▶ _GIVEN EXERCISE 1_
Using the RWU Law post, decide whether each statement agrees with it. (a) The House passed the bill on January 24. (b) Sarah Bratko's picture was taken on the first day of her externship. (c) Andrew Rogers belongs to the class of '13. Answer each with yes or no, followed by the deciding words from the post, quoted exactly.
▶ _GIVEN EXERCISE 2_
Carry on the RWU Law post below, picking up right after its final sentence.

***** PASSAGE

Posted by David Logan on 03/06/2013 at 11:53 AM

A trademark of a RWU Law education is the opportunity to work closely with leading lawyers and judges in a broad array of settings.  Here are just two examples from this semester….

First, Sarah Bratko (’13):

This picture was taken during the Judiciary Hearing on a bill to legalize gay marriage in the Rhode Island. The Judiciary Committee eventually approved the bill and on January 24, the House passed the bill. 

Governor Lincoln Chaffee testifies, Sarah is third from the right

This was the second day of my public interest externship with the Speaker of the House of Reprentatives Gordon Fox and the Office of House Policy and it was an incredible opportunity!  I am  proud to witness this important step in this march towards equal rights for citizens of Rhode Island and I owe that experience to my externship and the incredible people working in the Speaker's Office.

Next, Andrew Rogers (’14):

Imagine you have just watched the beginning of a murder trial, with the defense attorney questioning jurors to expose their hidden biases.  You experienced a compelling opening statement by the Attorney General laying out the theory of why this defendant is guilty beyond a reasonable doubt.  Then you get to sit through the defendant’s response, and their theory of innocence.  Next, the Attorney General is putting witnesses on the stand and laying out the State's evidence.  But during the prosecution’s direct examination of the principal witness you find yourself with a number of questions.  Couldn’t this line of questioning be clearer?  Why did the judge allow out of court statements that witness repeated to be heard by the jury?  Aren’t they inadmissible hearsay?  Why didn’t the defense attorney object to the leading questioning by the prosecution?

**********
***** DATA LINES

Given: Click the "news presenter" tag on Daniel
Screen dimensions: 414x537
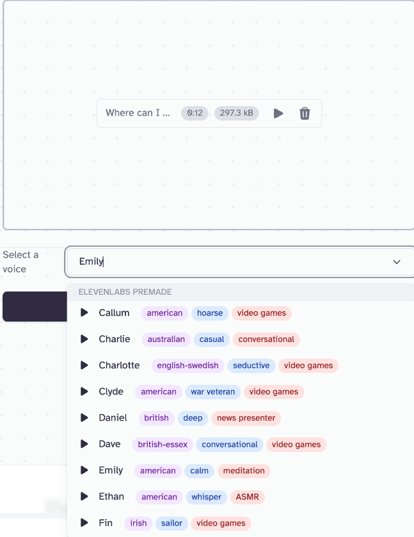Looking at the screenshot, I should [x=246, y=418].
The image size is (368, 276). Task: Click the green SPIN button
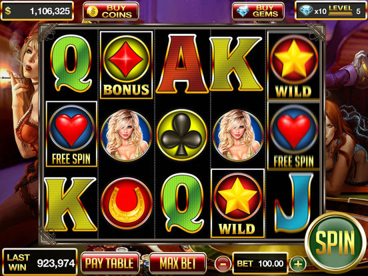coord(335,243)
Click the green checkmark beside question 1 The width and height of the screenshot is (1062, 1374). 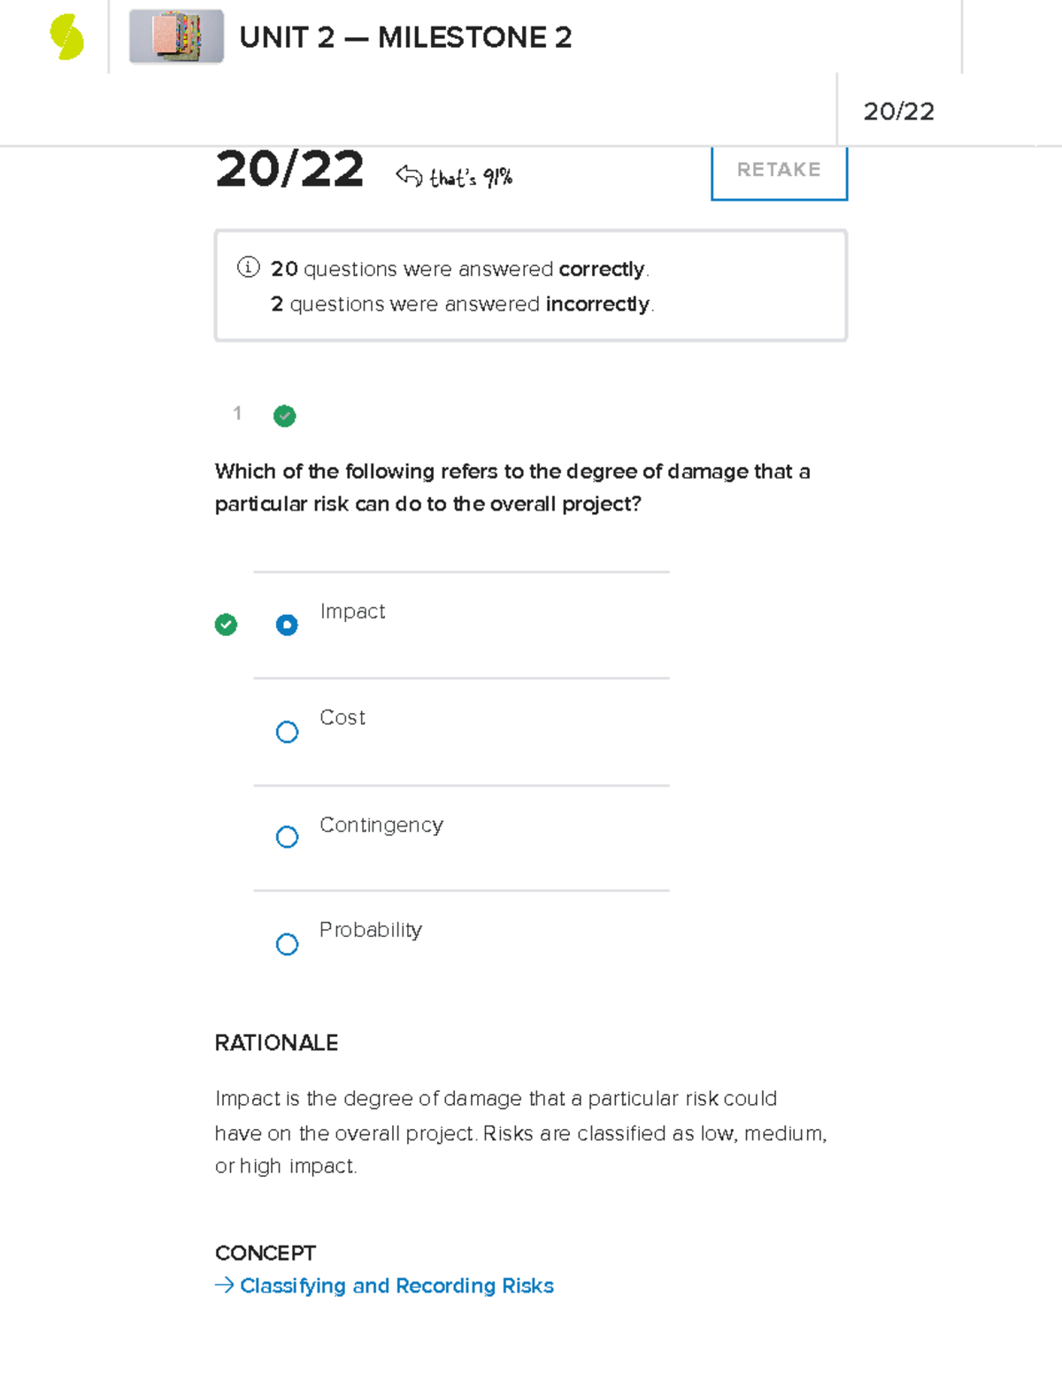283,416
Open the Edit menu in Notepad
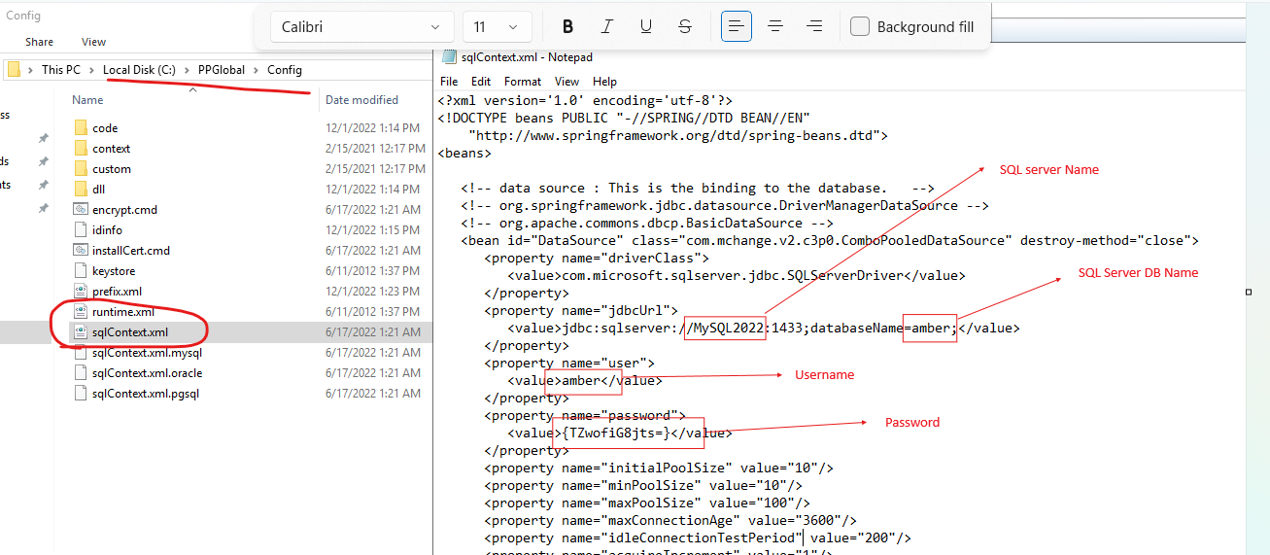 click(481, 82)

**********

▶ _WRITTEN RESPONSE 1_
(a) Yes: "on January 24, the House passed the bill."
(b) No: "This was the second day of my public interest externship"
(c) No: "Andrew Rogers (’14)"

▶ _WRITTEN RESPONSE 2_
A year and half into my RWU education I found myself in his exact situation, as a lucky member of the Judicial Externship Program.  After the morning was over I was left with all of these questions.  I walked into the back of the courtroom and over to the lunchroom.  The wonderful thing about the Kent County Courthouse is that on most days, the judges eat lunch together, and given the openness of the judges to externs, I was actually able to get the judges’ reactions to my observations. 

The practical knowledge that I have gained will be invaluable in my quest to become an excellent attorney.  Oh, and one thing I have learned: if you don’t object to some hearsay evidence, no one is going to bail you out and object for you, least of all the judge!

Top Row From Left: Associate Justice Walter R. Stone, Law Clerk Lindsay Vick (RWU 2013), Associate Justice Bennett R. Gallo, Associate Justice Allen P. Rubine.

Bottom Row From Left: Michael De Cruz (2014), Andrew Rodgers (2014)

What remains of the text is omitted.